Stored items
════════════════════
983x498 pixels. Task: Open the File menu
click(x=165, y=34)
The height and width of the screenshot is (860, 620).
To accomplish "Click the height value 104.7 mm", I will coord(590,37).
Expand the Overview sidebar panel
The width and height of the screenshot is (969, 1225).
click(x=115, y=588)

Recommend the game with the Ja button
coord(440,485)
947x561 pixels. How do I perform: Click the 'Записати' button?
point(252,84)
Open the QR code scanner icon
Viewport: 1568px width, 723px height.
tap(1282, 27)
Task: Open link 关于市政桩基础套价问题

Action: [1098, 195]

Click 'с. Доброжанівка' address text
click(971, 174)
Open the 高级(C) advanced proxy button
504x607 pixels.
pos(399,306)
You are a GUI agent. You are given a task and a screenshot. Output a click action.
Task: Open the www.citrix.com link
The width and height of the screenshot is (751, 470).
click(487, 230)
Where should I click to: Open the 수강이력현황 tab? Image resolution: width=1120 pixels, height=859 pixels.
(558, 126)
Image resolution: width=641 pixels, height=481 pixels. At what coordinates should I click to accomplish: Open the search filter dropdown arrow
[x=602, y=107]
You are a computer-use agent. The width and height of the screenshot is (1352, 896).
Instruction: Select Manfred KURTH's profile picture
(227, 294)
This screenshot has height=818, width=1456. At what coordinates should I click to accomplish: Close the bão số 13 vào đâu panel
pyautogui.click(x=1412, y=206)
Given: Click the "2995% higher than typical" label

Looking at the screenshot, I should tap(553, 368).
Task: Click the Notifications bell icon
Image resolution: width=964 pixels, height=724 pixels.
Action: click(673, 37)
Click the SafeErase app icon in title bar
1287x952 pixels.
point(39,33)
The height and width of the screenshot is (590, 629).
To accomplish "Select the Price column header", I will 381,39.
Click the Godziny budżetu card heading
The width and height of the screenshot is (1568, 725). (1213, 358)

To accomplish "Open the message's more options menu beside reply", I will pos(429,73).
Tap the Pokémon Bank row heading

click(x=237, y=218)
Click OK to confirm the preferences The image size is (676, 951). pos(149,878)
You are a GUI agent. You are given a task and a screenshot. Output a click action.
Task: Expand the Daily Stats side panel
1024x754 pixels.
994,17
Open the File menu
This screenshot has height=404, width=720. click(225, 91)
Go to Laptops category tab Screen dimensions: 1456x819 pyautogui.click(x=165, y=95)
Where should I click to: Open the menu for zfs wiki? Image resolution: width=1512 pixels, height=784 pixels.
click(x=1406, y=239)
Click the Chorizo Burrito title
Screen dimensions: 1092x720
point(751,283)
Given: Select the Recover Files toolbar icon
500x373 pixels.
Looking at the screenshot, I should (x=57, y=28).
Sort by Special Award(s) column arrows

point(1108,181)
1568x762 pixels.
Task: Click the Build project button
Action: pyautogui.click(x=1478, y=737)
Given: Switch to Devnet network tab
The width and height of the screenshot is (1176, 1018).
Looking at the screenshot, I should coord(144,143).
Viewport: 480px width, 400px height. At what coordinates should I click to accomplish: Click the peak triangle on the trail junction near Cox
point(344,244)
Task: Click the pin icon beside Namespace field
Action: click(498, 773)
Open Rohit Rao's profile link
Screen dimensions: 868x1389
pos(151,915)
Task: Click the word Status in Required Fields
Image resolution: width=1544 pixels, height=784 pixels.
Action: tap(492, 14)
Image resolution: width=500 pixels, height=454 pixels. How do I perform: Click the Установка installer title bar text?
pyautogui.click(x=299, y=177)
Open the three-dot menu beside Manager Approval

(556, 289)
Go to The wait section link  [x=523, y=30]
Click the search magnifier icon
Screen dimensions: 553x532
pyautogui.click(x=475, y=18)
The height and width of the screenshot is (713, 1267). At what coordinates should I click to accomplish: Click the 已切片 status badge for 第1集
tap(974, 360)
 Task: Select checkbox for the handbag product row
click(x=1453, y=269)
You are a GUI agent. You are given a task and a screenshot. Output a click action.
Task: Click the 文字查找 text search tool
════════════════════
Every entry should be duplicated exactly as written.

983x498 pixels. Task: Open the File menu
click(x=165, y=34)
The height and width of the screenshot is (860, 620).
To accomplish "Click the height value 104.7 mm", I will coord(590,37).
Expand the Overview sidebar panel
The width and height of the screenshot is (969, 1225).
click(x=115, y=588)

Recommend the game with the Ja button
coord(440,485)
947x561 pixels. How do I perform: Click the 'Записати' button?
point(252,84)
Open the QR code scanner icon
Viewport: 1568px width, 723px height.
tap(1282, 27)
Task: Open link 关于市政桩基础套价问题

Action: [1098, 195]

Click 'с. Доброжанівка' address text
click(971, 174)
Open the 高级(C) advanced proxy button
504x607 pixels.
pos(399,306)
You are a GUI agent. You are given a task and a screenshot. Output a click action.
Task: Open the www.citrix.com link
The width and height of the screenshot is (751, 470).
click(487, 230)
Where should I click to: Open the 수강이력현황 tab? Image resolution: width=1120 pixels, height=859 pixels.
(558, 126)
Image resolution: width=641 pixels, height=481 pixels. At what coordinates should I click to accomplish: Open the search filter dropdown arrow
[x=602, y=107]
You are a computer-use agent. The width and height of the screenshot is (1352, 896).
Instruction: Select Manfred KURTH's profile picture
(227, 294)
This screenshot has height=818, width=1456. At what coordinates should I click to accomplish: Close the bão số 13 vào đâu panel
pyautogui.click(x=1412, y=206)
Given: Click the "2995% higher than typical" label

Looking at the screenshot, I should tap(553, 368).
Task: Click the Notifications bell icon
Image resolution: width=964 pixels, height=724 pixels.
Action: click(673, 37)
Click the SafeErase app icon in title bar
1287x952 pixels.
point(39,33)
The height and width of the screenshot is (590, 629).
To accomplish "Select the Price column header", I will 381,39.
Click the Godziny budżetu card heading
The width and height of the screenshot is (1568, 725). (1213, 358)

To accomplish "Open the message's more options menu beside reply", I will pos(429,73).
Tap the Pokémon Bank row heading

click(x=237, y=218)
Click OK to confirm the preferences The image size is (676, 951). pos(149,878)
You are a GUI agent. You are given a task and a screenshot. Output a click action.
Task: Expand the Daily Stats side panel
1024x754 pixels.
994,17
Open the File menu
This screenshot has height=404, width=720. click(225, 91)
Go to Laptops category tab Screen dimensions: 1456x819 pyautogui.click(x=165, y=95)
Where should I click to: Open the menu for zfs wiki? Image resolution: width=1512 pixels, height=784 pixels.
click(x=1406, y=239)
Click the Chorizo Burrito title
Screen dimensions: 1092x720
point(751,283)
Given: Select the Recover Files toolbar icon
500x373 pixels.
Looking at the screenshot, I should (x=57, y=28).
Sort by Special Award(s) column arrows

point(1108,181)
1568x762 pixels.
Task: Click the Build project button
Action: pyautogui.click(x=1478, y=737)
Given: Switch to Devnet network tab
The width and height of the screenshot is (1176, 1018).
Looking at the screenshot, I should coord(144,143).
Viewport: 480px width, 400px height. At what coordinates should I click to accomplish: Click the peak triangle on the trail junction near Cox
point(344,244)
Task: Click the pin icon beside Namespace field
Action: click(498, 773)
Open Rohit Rao's profile link
Screen dimensions: 868x1389
pos(151,915)
Task: Click the word Status in Required Fields
Image resolution: width=1544 pixels, height=784 pixels.
Action: tap(492, 14)
Image resolution: width=500 pixels, height=454 pixels. How do I perform: Click the Установка installer title bar text?
pyautogui.click(x=299, y=177)
Open the three-dot menu beside Manager Approval

(556, 289)
Go to The wait section link  [x=523, y=30]
Click the search magnifier icon
Screen dimensions: 553x532
pyautogui.click(x=475, y=18)
The height and width of the screenshot is (713, 1267). At what coordinates should I click to accomplish: Click the 已切片 status badge for 第1集
tap(974, 360)
 Task: Select checkbox for the handbag product row
click(x=1453, y=269)
You are a GUI agent. You are given a task and a screenshot. Output a click action.
Task: Click the 文字查找 text search tool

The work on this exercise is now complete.